** Text under study follows **

VA chief vows renewed focus on customer service
Posted November 10, 2014
WASHINGTON — On the eve of Veterans Day, the U.S. Department of Veterans Affairs announced a reorganization Monday designed to make it easier for veterans to gain access to the sprawling department and its maze-like websites.
VA Secretary Robert McDonald called the restructuring the largest in the department's history and said it will bring a singular focus on customer service to an agency that serves 22 million veterans.
"As VA moves forward, we will judge the success of all our efforts against a single metric: the outcomes we provide for veterans," McDonald said. The VA's mission is to care for veterans, "so we must become more focused on veterans' needs," he said.
The VA has been under intense scrutiny since a whistleblower reported this spring that dozens of veterans may have died while awaiting treatment at the Phoenix VA hospital, and that appointment records were manipulated to hide the delays. A report by the department's inspector general said workers falsified wait lists while their supervisors looked the other way or even directed it, resulting in chronic delays for veterans seeking care and bonuses for managers who appeared to meet on-time goals.
The inspector general's office identified 40 patients who died while awaiting appointments in Phoenix, but said officials could not "conclusively assert" that the delays caused the deaths.

** End of Text under study **

Task brief: Copy the passage of the VA reorganization article from "The inspector general's" to "caused the deaths." word for word. The material that follows is not needed for this work.

** Data extracts follows **

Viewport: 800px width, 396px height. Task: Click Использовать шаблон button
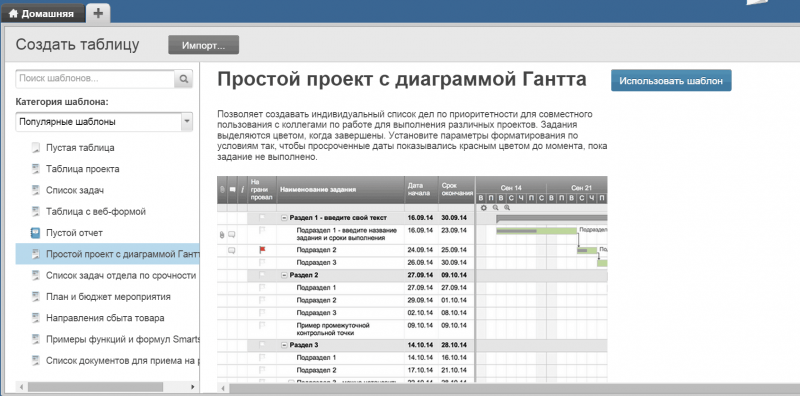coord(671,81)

** End of Data extracts **
** Data extracts follows **

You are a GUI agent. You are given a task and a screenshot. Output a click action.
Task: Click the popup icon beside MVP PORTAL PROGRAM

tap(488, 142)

** End of Data extracts **

Response below:
The inspector general's office identified 40 patients who died while awaiting appointments in Phoenix, but said officials could not "conclusively assert" that the delays caused the deaths.